10. Apart from this in State of Madhya Pradesh v. Dr. Krishna Chandra Saksena reported in (1996) 11 SCC 439, Parkash Singh Badal v. State of Punjab reported in (2007)1 SCC 1, Dinesh Kumar v. Chairman, Airport Authority of India reported in (2012) 1 SCC 532, The Director, Central Bureau of Investigation v. Ashok Kumar Aswal reported in (2015) 7 Scale 131, the aforesaid view had been reiterated and further, it had been held that sanction order should not be indicted at the threshold and at best it should be left to be determined in course of trial on the ground that it is found based upon subjected satisfaction.
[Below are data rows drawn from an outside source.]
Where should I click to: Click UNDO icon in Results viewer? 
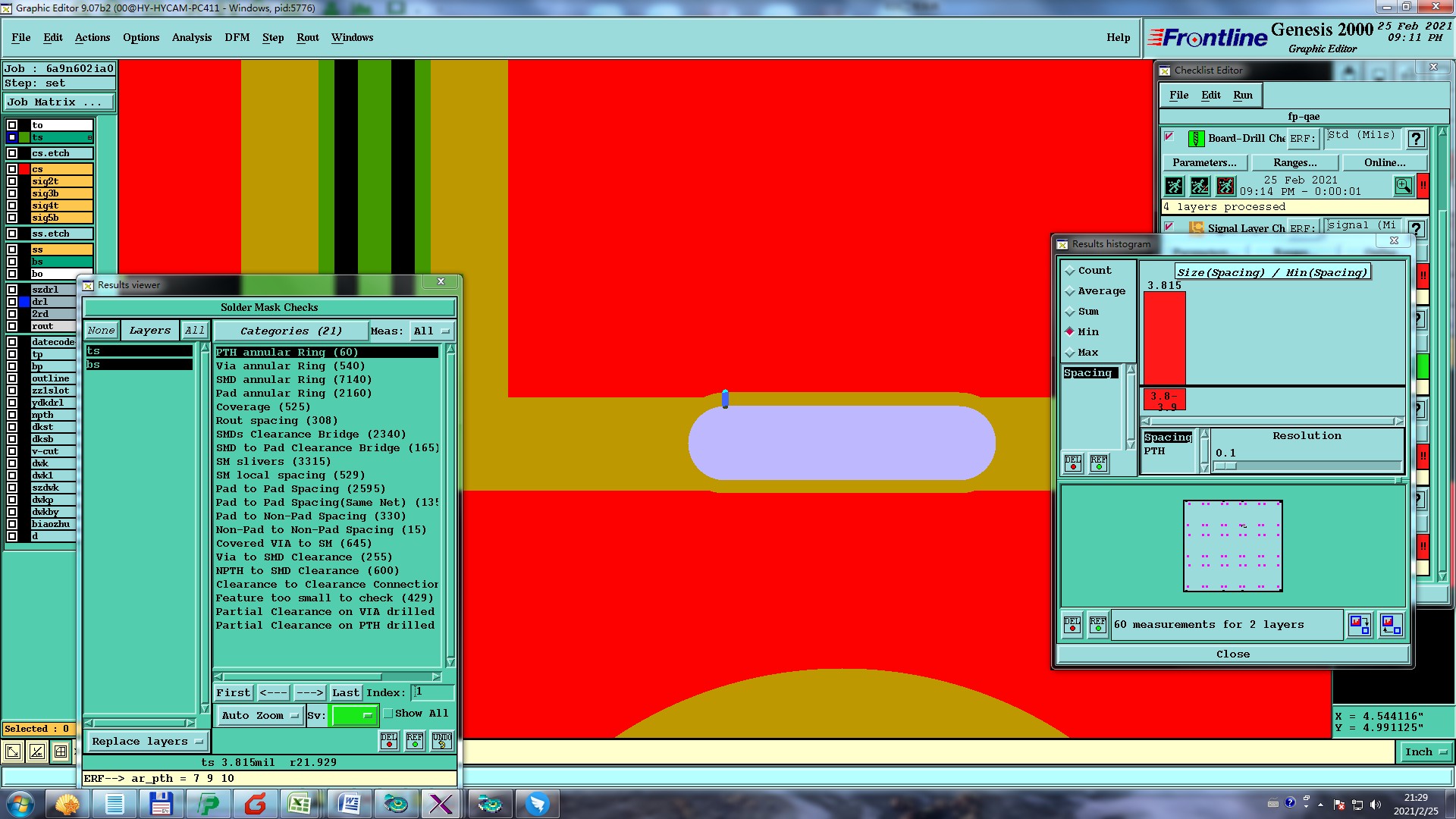pos(441,741)
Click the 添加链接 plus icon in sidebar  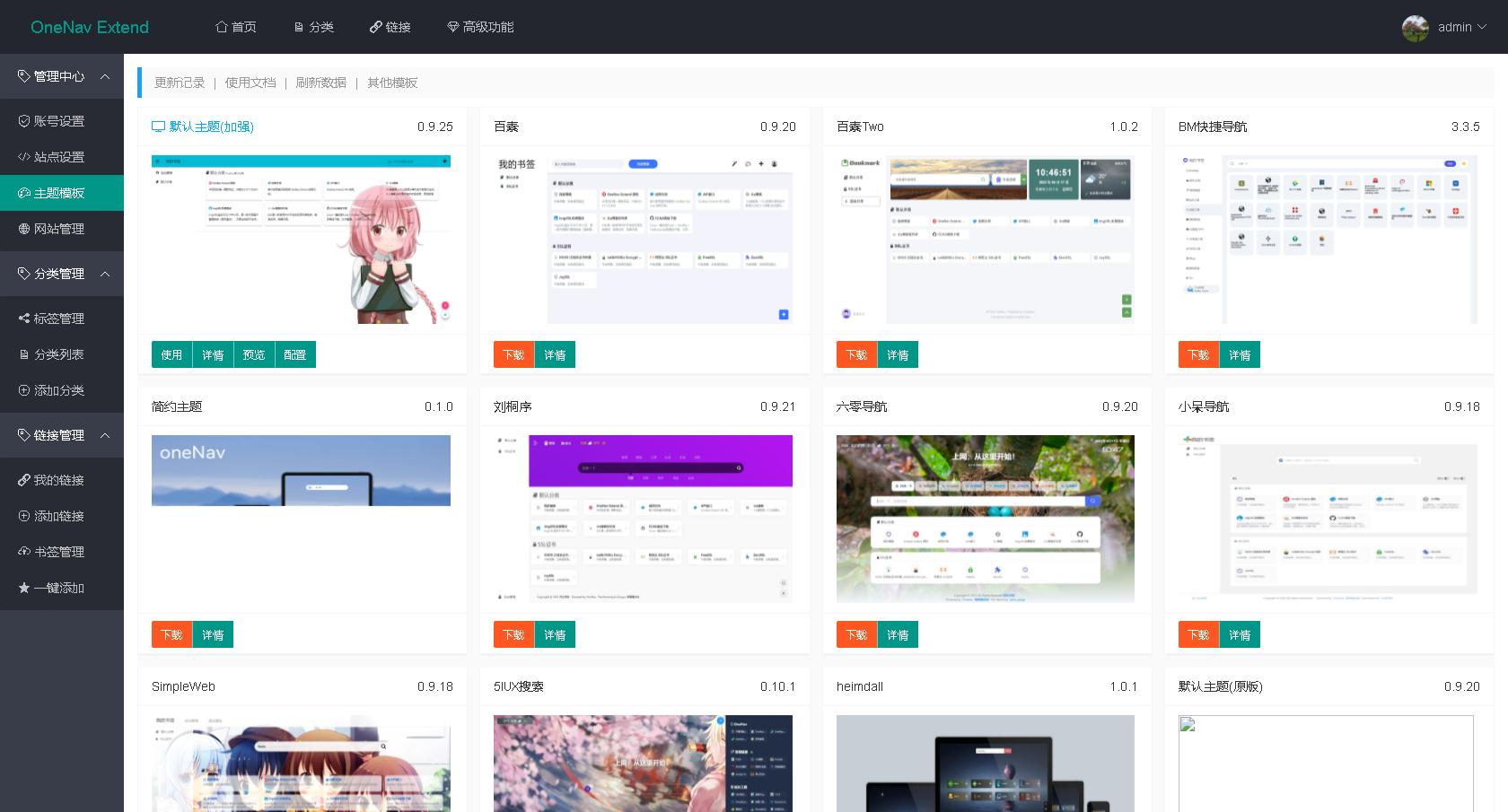[25, 515]
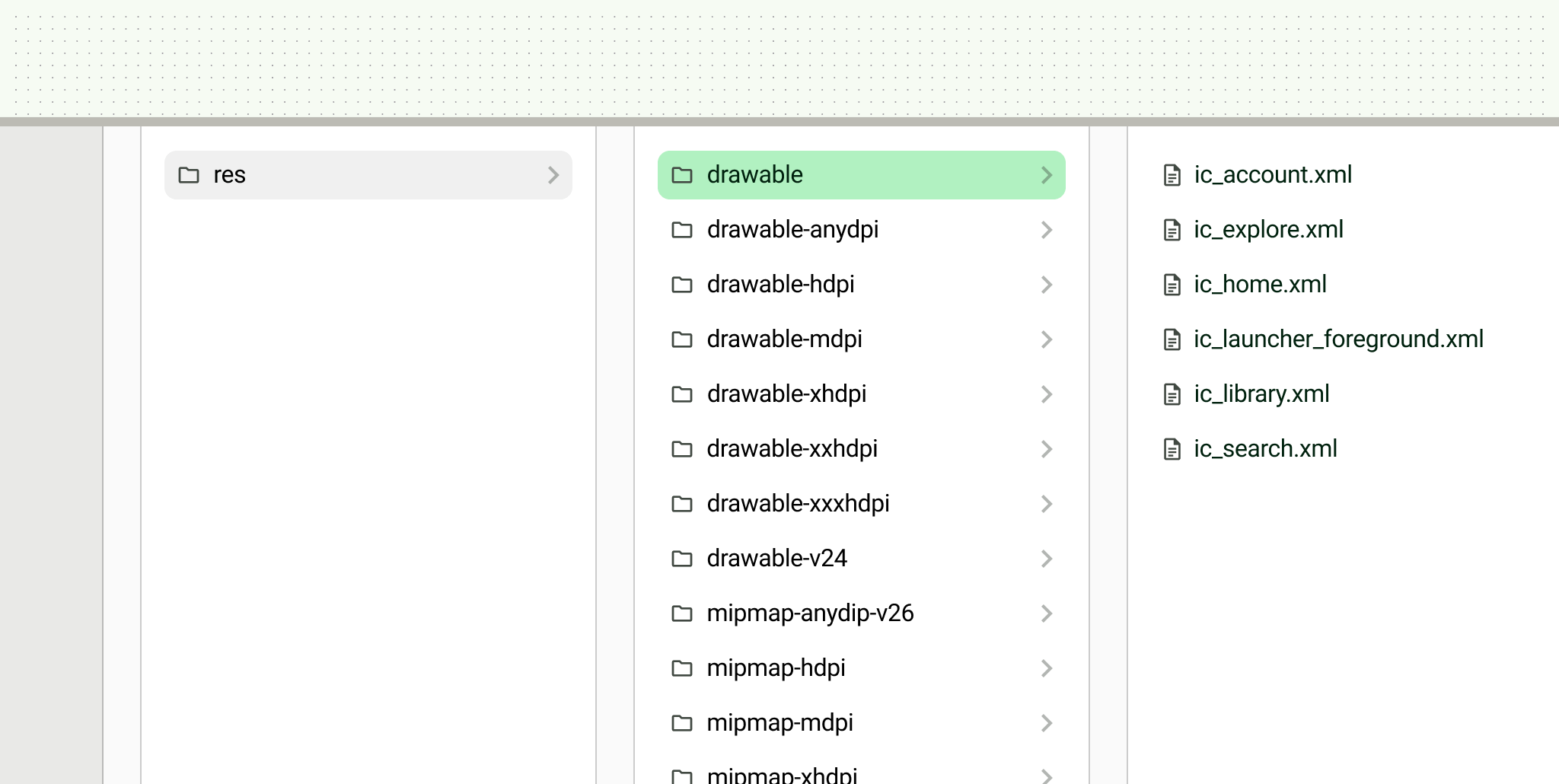Select the highlighted drawable folder
The height and width of the screenshot is (784, 1559).
[860, 175]
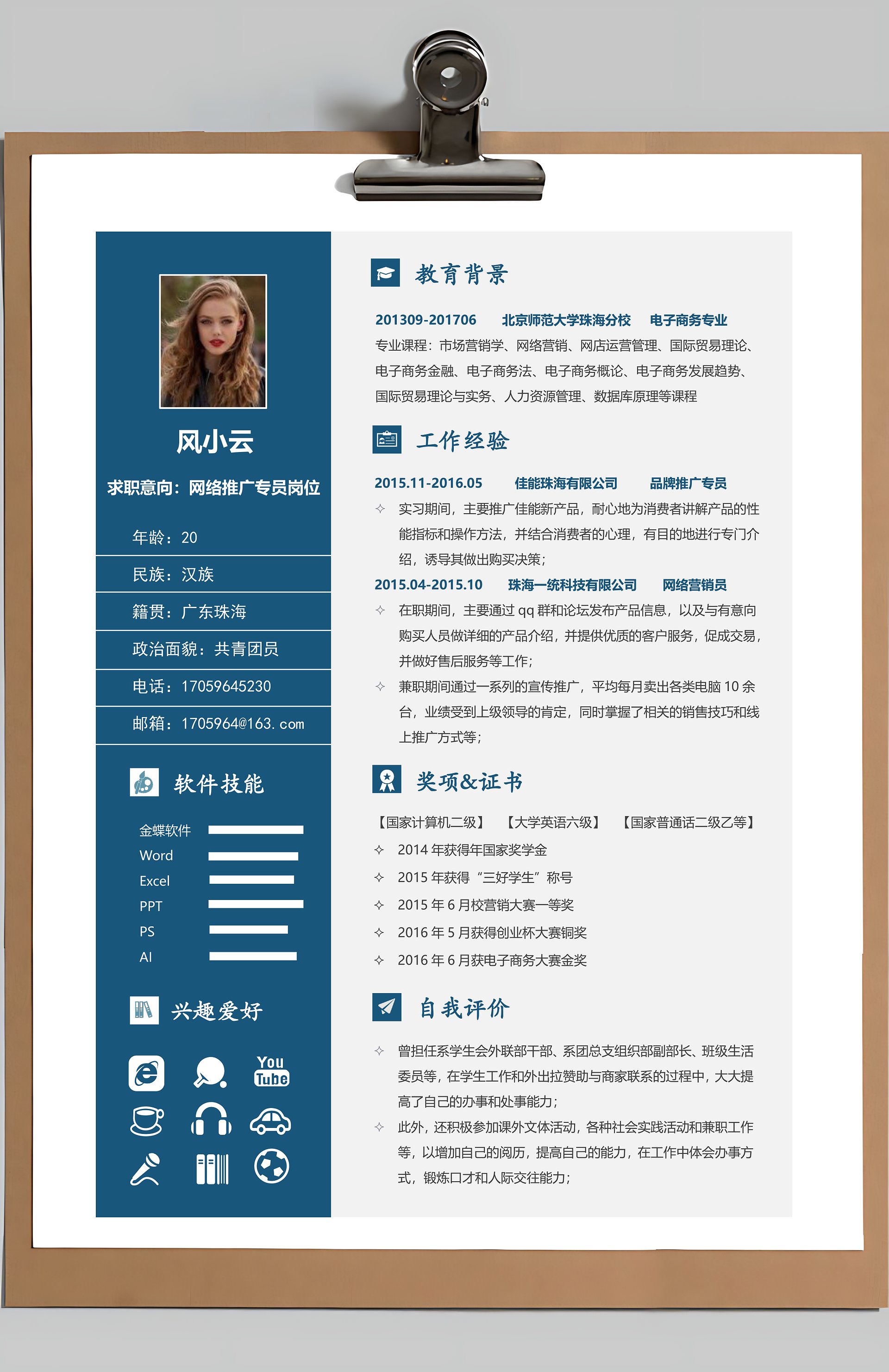The height and width of the screenshot is (1372, 889).
Task: Click the coffee cup hobby icon
Action: pyautogui.click(x=146, y=1121)
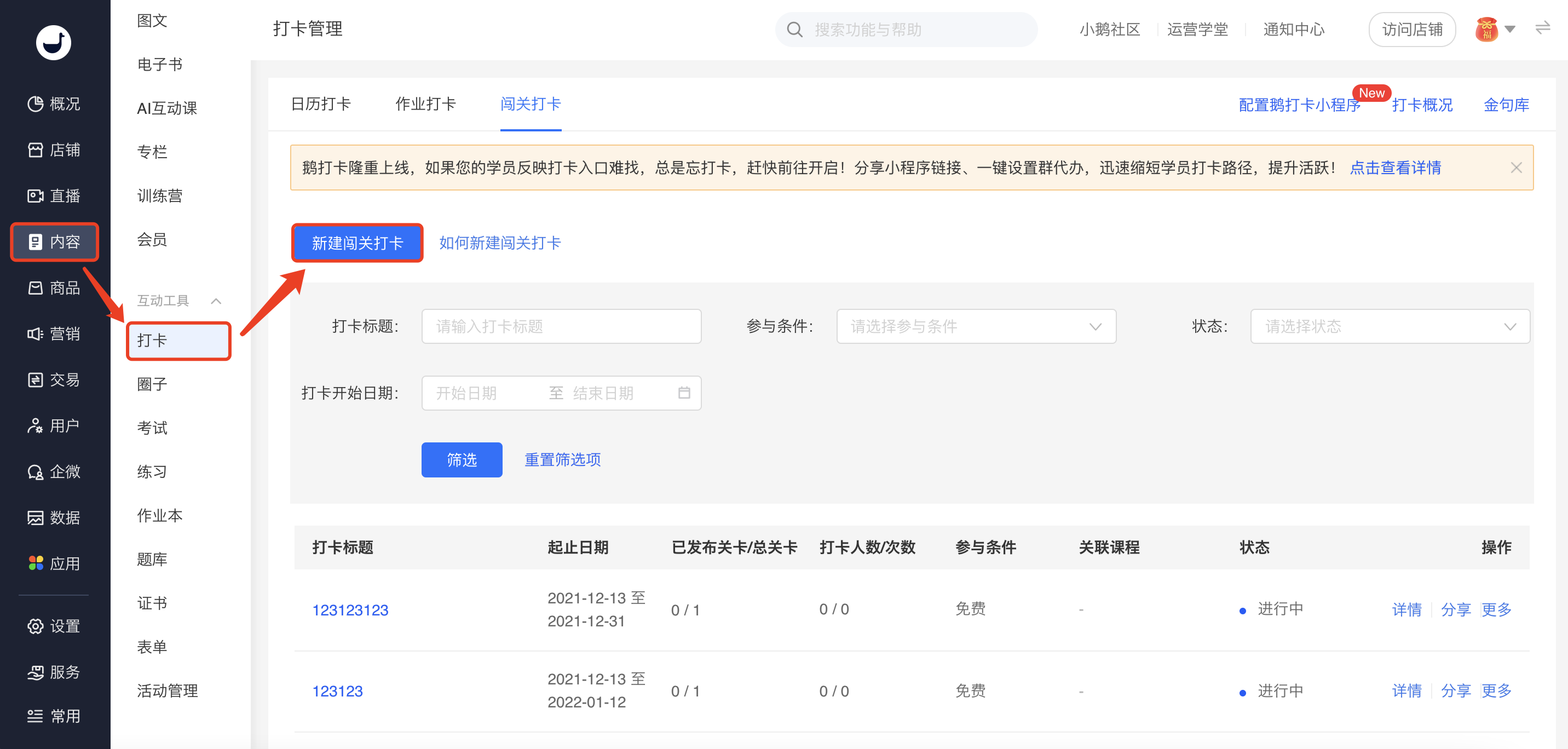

11. Furthermore, the learned counsel for the petitioner failed to substantiate his plea that there was no authority vested to the Secretary, Law Department to issue the sanction order of the State Government so directed and so, it requires some sort of detailed material to expose the authority which could be possible only during course of trial by way of examining/cross-examining the witnesses as well as exhibit of relevant documents.

12. That being so, the order impugned does not attract any kind of interference at the present stage, whereupon, the instant petition is found premature and is, accordingly, rejected.